REQUEST A –
Return the part of the passage on Slocock's account that starts at "Slocock actually lets" and ends at "down. Deservedly so.", copied word for word.
REQUEST B –
Take the passage on Slocock's account further, picking up after its last sentence.

As Slocock points out though, the political environment in the Commons both then and now, does rather favour male speakers. Were this not the case, would all those years of speech work have been necessary? One suspects not.

As Norman Tebbit puts it: “One of the problems of being a woman in politics is that men can shout, but if a woman increases the volume of her voice, she tends to squawk.”

Slocock actually lets Lawson off the sexism charge (even after some bizarre distasteful comments from him, which suggest she sat on her knickers, rather than her skirt) but it is a fact that while she got on with many men: Dennis, Reagan, Gorbachev, Cecil Parkinson,  she certainly didn’t, others: Lawson, Heseltine and Geoffrey Howe. Her utterly contemptuous treatment of Howe, a decent man who she humiliated through her public bullying and shaming of him, ultimately brought her down. Deservedly so.

SOURCE EXCERPT –
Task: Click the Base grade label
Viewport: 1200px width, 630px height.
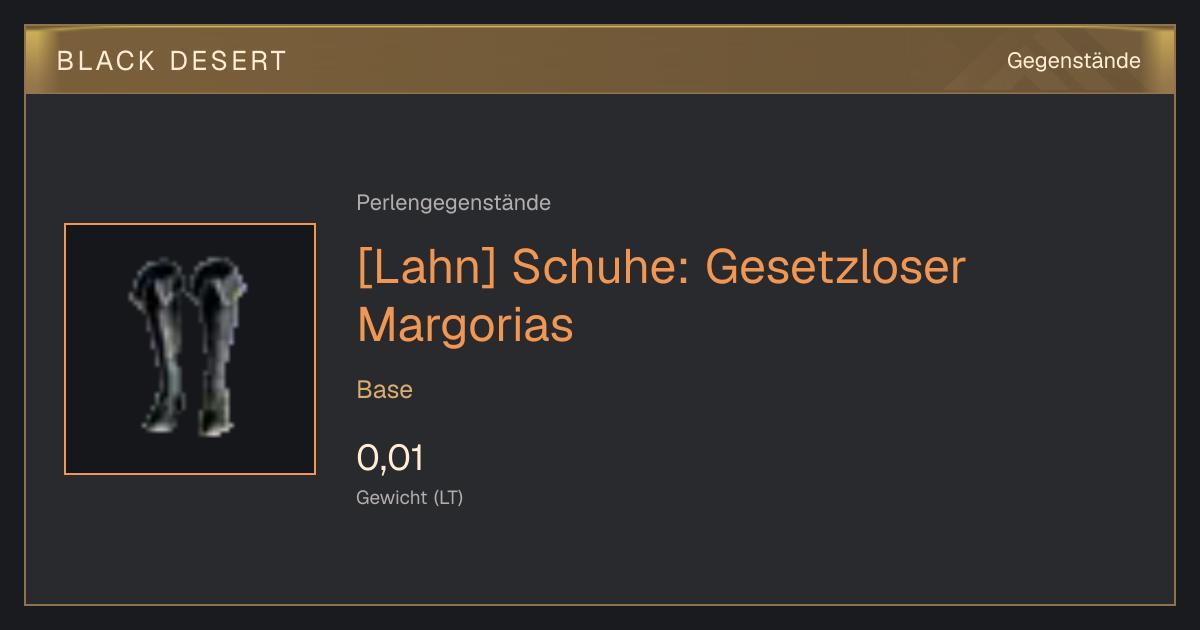Action: coord(385,390)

WRITTEN ANSWER A –
Slocock actually lets Lawson off the sexism charge (even after some bizarre distasteful comments from him, which suggest she sat on her knickers, rather than her skirt) but it is a fact that while she got on with many men: Dennis, Reagan, Gorbachev, Cecil Parkinson,  she certainly didn’t, others: Lawson, Heseltine and Geoffrey Howe. Her utterly contemptuous treatment of Howe, a decent man who she humiliated through her public bullying and shaming of him, ultimately brought her down. Deservedly so.

WRITTEN ANSWER B –
Equally unforgivable as Slocock notes, is her near total failure to promote other women. Thus, the big expanse in women MPs didn’t come until the age of Blair. The first woman Foreign Secretary? Under Blair. First woman Home Secretary? Under Blair, again.

I spotted only one mistake that should have been proofed out on p119. “(Chris Smith) was appointed as the first openly gay person in the Cabinet in 1997, nine years after Margaret Thatcher had left power.” Nine years? Really? Not six and a half?

But pedantry aside, this is an excellent read.

THATCHER-PARTY

Book review: People Like Us: Margaret Thatcher and Me, by Caroline Slocock. Published by Biteback. Out: now.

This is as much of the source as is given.